THE TASK: Repeat every record exactly as written.
::: INPUT DATA :::
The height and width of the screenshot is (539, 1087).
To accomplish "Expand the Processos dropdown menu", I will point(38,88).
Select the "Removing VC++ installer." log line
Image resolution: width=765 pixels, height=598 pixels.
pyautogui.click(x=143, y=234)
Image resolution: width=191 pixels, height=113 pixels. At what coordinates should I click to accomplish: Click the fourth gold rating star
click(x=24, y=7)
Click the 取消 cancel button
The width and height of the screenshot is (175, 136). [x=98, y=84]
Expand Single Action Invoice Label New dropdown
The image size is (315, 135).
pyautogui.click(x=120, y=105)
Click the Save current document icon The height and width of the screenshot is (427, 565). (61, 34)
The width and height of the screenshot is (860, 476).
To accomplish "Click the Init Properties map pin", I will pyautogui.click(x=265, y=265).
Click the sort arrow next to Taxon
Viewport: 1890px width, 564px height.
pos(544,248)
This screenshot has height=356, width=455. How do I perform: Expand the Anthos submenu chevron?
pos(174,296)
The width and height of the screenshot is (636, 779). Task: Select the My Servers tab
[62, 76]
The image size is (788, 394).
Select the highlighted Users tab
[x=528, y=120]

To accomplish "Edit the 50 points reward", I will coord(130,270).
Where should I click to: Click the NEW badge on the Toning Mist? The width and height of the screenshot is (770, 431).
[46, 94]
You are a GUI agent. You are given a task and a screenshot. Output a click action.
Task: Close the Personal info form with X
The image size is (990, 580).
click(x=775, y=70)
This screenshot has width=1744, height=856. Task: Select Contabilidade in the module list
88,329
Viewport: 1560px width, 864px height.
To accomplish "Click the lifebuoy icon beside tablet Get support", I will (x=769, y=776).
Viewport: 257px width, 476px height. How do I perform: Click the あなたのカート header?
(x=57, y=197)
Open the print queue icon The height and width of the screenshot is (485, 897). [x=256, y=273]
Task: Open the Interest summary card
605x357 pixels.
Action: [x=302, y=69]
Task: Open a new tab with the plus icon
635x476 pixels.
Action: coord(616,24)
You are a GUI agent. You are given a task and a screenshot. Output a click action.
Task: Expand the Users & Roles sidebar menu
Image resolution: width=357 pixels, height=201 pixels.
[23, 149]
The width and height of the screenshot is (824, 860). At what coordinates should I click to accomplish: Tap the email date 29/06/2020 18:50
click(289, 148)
:::
TASK ANSWER:
The height and width of the screenshot is (539, 1087).
To accomplish "Expand the Processos dropdown menu", I will point(38,88).
Select the "Removing VC++ installer." log line
Image resolution: width=765 pixels, height=598 pixels.
pyautogui.click(x=143, y=234)
Image resolution: width=191 pixels, height=113 pixels. At what coordinates should I click to accomplish: Click the fourth gold rating star
click(x=24, y=7)
Click the 取消 cancel button
The width and height of the screenshot is (175, 136). [x=98, y=84]
Expand Single Action Invoice Label New dropdown
The image size is (315, 135).
pyautogui.click(x=120, y=105)
Click the Save current document icon The height and width of the screenshot is (427, 565). (61, 34)
The width and height of the screenshot is (860, 476).
To accomplish "Click the Init Properties map pin", I will pyautogui.click(x=265, y=265).
Click the sort arrow next to Taxon
Viewport: 1890px width, 564px height.
pos(544,248)
This screenshot has height=356, width=455. How do I perform: Expand the Anthos submenu chevron?
pos(174,296)
The width and height of the screenshot is (636, 779). Task: Select the My Servers tab
[62, 76]
The image size is (788, 394).
Select the highlighted Users tab
[x=528, y=120]

To accomplish "Edit the 50 points reward", I will coord(130,270).
Where should I click to: Click the NEW badge on the Toning Mist? The width and height of the screenshot is (770, 431).
[46, 94]
You are a GUI agent. You are given a task and a screenshot. Output a click action.
Task: Close the Personal info form with X
The image size is (990, 580).
click(x=775, y=70)
This screenshot has width=1744, height=856. Task: Select Contabilidade in the module list
88,329
Viewport: 1560px width, 864px height.
To accomplish "Click the lifebuoy icon beside tablet Get support", I will (x=769, y=776).
Viewport: 257px width, 476px height. How do I perform: Click the あなたのカート header?
(x=57, y=197)
Open the print queue icon The height and width of the screenshot is (485, 897). [x=256, y=273]
Task: Open the Interest summary card
605x357 pixels.
Action: [x=302, y=69]
Task: Open a new tab with the plus icon
635x476 pixels.
Action: coord(616,24)
You are a GUI agent. You are given a task and a screenshot. Output a click action.
Task: Expand the Users & Roles sidebar menu
Image resolution: width=357 pixels, height=201 pixels.
[23, 149]
The width and height of the screenshot is (824, 860). At what coordinates should I click to accomplish: Tap the email date 29/06/2020 18:50
click(289, 148)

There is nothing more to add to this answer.